Le difficile carrefour des services publics en Colombie
Les reportages des médias sur l'état des services publics du pays ne sont pas encourageants. Ces derniers mois, les Colombiens ont commencé à s'inquiéter du niveau des réservoirs et ont même frôlé une panne d'électricité en raison du phénomène El Niño de 2024. Parallèlement, Bogotá est confrontée à une crise de l'approvisionnement en eau, entraînant un rationnement sans précédent depuis plus de 40 ans.
Concernant le gaz, ressource essentielle au bien-être des familles et au développement des entreprises, nous avons été surpris d'apprendre au début de l'année que , pour la première fois depuis 50 ans, nous allions perdre notre autonomie en matière d'approvisionnement. Les perspectives sont claires : des importations de gaz seront nécessaires à l'avenir, ce qui entraînera une augmentation des factures des Colombiens.
Les difficultés rencontrées par les services publics se reflètent également dans la situation tendue qui entoure la fourniture d'électricité. Les projets d'énergie propre échouent à démarrer en raison d'obstacles résultant de consultations préalables. Les investisseurs manquent de confiance dans le développement de nouveaux projets de production. De plus, les distributeurs d'électricité sont confrontés à une situation financière critique en raison de la réduction des fonds publics du budget national que ces entreprises recevaient pour verser des subventions aux plus démunis.
En matière de communication, les perspectives ne sont pas non plus encourageantes, compte tenu de la situation financière difficile des opérateurs publics, tels qu'ETB et Emcali, et de celle de certains opérateurs privés, qui compromettent leurs activités. La concurrence entre les différents acteurs, essentielle au développement des services et médias numériques dans le pays, est donc compromise.
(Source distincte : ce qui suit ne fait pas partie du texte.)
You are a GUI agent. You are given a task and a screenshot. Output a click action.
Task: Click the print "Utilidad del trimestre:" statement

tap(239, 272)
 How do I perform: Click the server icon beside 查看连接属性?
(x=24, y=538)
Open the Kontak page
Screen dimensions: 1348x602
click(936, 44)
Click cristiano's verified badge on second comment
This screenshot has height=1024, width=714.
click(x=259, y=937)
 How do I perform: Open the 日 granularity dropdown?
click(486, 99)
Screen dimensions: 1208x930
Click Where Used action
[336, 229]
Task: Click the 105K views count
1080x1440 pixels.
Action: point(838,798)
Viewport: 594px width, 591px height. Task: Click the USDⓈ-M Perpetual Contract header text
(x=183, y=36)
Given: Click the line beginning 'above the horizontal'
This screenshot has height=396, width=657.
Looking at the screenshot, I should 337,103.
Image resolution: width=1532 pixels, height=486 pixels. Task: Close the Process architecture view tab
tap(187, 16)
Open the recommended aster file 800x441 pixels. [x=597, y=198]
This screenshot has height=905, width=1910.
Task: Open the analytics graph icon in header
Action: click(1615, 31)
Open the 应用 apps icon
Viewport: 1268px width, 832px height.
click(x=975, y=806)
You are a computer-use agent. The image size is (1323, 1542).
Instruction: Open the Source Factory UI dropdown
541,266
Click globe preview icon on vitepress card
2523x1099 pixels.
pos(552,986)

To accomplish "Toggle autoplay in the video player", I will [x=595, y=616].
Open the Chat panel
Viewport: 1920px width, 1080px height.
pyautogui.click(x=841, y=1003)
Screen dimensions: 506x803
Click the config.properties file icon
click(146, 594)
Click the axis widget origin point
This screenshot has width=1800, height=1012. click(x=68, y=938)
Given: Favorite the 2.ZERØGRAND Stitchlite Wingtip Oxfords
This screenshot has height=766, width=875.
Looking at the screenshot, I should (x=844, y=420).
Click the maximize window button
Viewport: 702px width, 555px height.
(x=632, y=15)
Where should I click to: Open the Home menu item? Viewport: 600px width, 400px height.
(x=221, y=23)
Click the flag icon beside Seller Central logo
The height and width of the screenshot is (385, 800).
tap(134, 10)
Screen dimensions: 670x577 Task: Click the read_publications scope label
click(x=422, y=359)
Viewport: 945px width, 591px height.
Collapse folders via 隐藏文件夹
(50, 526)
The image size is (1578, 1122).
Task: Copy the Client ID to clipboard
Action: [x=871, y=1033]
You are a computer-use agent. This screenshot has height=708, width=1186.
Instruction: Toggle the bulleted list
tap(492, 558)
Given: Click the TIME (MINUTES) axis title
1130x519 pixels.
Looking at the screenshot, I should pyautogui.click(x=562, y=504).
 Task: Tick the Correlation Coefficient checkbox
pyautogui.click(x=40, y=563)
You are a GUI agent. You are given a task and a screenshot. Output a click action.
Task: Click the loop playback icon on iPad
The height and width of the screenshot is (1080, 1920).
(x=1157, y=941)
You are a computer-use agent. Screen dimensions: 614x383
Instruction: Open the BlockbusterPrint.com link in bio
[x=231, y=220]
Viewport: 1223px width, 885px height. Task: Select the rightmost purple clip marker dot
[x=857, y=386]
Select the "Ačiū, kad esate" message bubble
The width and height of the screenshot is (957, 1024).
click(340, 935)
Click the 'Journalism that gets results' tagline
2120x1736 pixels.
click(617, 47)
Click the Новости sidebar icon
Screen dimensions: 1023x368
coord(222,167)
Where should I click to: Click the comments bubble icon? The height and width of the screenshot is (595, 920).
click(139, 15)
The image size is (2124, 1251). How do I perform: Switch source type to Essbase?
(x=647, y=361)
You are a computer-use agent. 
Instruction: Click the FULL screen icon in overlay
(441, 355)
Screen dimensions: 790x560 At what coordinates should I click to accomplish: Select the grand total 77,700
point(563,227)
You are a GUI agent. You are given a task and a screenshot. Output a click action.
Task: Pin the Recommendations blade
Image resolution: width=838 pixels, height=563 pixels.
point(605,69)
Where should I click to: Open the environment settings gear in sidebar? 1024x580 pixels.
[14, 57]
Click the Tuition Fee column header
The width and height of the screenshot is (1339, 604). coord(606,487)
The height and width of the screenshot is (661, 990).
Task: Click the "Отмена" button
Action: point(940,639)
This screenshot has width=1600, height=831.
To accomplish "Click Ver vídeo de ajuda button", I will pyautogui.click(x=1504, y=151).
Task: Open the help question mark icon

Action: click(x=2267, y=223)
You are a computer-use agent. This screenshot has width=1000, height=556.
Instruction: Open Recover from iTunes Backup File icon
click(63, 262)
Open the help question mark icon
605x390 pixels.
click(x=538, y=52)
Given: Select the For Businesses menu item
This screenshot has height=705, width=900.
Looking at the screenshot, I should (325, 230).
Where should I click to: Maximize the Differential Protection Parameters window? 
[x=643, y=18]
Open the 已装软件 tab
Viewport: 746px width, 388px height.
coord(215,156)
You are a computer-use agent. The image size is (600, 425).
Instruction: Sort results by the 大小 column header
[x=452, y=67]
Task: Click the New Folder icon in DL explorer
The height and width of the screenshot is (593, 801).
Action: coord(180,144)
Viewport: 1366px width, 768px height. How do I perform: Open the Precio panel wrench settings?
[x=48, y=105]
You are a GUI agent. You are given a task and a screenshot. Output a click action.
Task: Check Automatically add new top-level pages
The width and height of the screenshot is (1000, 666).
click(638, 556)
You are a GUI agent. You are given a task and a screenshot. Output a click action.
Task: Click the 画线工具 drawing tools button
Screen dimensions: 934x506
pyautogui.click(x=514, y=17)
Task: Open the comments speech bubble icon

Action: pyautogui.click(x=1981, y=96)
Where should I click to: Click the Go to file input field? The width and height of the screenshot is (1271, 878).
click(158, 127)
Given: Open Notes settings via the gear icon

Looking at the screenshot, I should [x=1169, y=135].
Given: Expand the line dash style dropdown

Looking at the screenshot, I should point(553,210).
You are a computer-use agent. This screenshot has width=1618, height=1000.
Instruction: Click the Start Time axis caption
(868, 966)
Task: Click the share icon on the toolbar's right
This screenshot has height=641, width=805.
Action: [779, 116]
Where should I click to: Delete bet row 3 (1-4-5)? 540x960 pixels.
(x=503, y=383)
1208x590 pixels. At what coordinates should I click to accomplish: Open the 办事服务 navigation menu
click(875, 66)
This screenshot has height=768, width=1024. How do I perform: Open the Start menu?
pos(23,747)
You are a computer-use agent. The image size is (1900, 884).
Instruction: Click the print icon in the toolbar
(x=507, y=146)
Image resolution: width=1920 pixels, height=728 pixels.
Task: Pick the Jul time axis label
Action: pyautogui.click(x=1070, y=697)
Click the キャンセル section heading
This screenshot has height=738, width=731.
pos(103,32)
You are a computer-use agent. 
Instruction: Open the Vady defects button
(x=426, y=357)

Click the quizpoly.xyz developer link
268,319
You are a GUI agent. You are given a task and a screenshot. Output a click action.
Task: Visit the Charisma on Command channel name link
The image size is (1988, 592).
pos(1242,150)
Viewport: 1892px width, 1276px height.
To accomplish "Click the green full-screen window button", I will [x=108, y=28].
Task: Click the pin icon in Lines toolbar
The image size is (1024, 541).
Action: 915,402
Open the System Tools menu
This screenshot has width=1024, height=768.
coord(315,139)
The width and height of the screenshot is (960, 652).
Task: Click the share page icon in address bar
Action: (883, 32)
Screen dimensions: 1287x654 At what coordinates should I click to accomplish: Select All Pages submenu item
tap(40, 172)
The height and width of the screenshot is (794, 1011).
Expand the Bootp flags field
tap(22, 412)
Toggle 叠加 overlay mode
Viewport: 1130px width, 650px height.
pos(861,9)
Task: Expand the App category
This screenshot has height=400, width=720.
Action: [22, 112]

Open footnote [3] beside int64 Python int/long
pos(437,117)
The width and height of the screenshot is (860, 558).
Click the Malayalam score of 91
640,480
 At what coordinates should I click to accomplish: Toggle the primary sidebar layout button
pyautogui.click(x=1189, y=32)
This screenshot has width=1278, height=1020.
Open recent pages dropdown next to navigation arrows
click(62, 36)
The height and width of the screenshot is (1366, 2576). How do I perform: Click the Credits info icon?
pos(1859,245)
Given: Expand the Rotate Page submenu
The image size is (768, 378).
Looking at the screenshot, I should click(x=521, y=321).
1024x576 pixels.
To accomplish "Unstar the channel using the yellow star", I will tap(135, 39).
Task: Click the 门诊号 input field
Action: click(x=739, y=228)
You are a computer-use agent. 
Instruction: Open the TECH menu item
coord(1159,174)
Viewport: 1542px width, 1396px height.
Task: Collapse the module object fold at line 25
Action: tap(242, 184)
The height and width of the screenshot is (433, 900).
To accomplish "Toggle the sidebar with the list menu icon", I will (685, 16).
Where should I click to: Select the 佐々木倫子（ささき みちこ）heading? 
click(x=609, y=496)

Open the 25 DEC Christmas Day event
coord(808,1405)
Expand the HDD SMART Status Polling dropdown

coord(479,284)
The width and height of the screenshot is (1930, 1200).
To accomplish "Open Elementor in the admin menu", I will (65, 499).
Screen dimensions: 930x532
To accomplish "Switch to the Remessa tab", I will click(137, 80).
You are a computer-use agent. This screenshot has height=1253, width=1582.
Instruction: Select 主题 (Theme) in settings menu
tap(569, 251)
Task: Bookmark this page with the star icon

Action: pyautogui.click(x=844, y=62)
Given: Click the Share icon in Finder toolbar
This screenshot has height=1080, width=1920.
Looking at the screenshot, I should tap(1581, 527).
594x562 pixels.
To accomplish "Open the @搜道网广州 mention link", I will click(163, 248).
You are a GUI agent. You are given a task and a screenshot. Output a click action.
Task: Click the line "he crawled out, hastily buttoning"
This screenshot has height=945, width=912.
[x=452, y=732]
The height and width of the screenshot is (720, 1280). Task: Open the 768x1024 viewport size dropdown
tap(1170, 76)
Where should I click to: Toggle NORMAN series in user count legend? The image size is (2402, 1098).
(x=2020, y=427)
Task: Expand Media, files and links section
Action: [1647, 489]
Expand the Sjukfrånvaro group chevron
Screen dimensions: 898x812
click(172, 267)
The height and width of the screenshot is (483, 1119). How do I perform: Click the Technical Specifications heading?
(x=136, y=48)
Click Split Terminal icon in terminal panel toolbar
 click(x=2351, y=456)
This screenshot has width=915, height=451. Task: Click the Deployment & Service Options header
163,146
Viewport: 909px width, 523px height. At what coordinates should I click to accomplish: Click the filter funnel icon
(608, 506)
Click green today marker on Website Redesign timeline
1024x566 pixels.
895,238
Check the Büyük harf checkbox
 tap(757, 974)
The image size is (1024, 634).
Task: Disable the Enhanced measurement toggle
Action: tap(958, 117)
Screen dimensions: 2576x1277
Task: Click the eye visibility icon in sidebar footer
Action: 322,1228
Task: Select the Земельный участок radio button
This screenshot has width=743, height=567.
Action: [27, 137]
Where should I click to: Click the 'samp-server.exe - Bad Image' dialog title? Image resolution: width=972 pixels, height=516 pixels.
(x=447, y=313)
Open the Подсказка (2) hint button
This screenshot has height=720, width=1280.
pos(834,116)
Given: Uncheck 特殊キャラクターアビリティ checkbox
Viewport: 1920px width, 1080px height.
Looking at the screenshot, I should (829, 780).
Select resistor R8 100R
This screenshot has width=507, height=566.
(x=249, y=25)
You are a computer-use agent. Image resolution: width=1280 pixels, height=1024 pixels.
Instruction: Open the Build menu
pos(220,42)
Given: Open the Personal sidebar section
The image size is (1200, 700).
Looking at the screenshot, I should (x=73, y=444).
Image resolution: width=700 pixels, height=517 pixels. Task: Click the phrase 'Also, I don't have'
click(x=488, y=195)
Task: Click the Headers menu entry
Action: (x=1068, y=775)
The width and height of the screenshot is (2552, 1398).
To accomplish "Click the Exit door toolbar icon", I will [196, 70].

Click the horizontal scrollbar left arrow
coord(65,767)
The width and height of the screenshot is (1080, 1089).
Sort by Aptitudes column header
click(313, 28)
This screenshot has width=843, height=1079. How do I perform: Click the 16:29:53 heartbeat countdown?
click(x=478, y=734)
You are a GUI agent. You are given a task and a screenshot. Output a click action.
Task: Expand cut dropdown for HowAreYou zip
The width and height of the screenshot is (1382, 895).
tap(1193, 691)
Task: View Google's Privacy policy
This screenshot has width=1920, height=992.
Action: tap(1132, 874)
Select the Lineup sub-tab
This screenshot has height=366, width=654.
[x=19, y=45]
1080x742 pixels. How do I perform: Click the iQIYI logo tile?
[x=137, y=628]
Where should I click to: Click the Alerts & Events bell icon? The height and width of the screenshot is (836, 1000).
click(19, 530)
Voici à quoi ressemblait le réservoir de San Rafael il y a un an. Photo : SERGIO ACERO YATE / EL TIEMPO

En bref, d'un point de vue général, le secteur des services publics de distribution d'électricité est confronté à sa plus grande épreuve depuis 1992, année de la panne d'électricité qui a frappé le pays. Combinés à la crise sanitaire, ces problèmes sociaux constitueront les plus complexes auxquels le gouvernement national devra faire face dans les mois à venir.
L'origine
Les causes des problèmes auxquels est confronté le secteur des services publics comprennent des défaillances structurelles, temporaires et institutionnelles.
Ces derniers mois, la situation des services publics s'est dégradée en raison de la convergence de plusieurs défaillances structurelles qui mettent en évidence les mauvaises décisions prises par le gouvernement national sous l'administration du président Petro. Ces défaillances, qui pèsent sur les systèmes de services publics, sont en grande partie dues au poids budgétaire des subventions mises en place pour éviter les hausses de tarifs pour les usagers des couches sociales 1, 2 et 3.
Selon la loi 142 de 1994, les subventions aux services d'électricité devaient être financées par les cotisations des 5e et 6e couches sociales, ainsi que des entreprises et des commerces. Cependant, des décisions populistes prises en 2002 ont gelé les tarifs des services publics pour les couches les plus défavorisées, transférant la responsabilité de ces subventions au budget national.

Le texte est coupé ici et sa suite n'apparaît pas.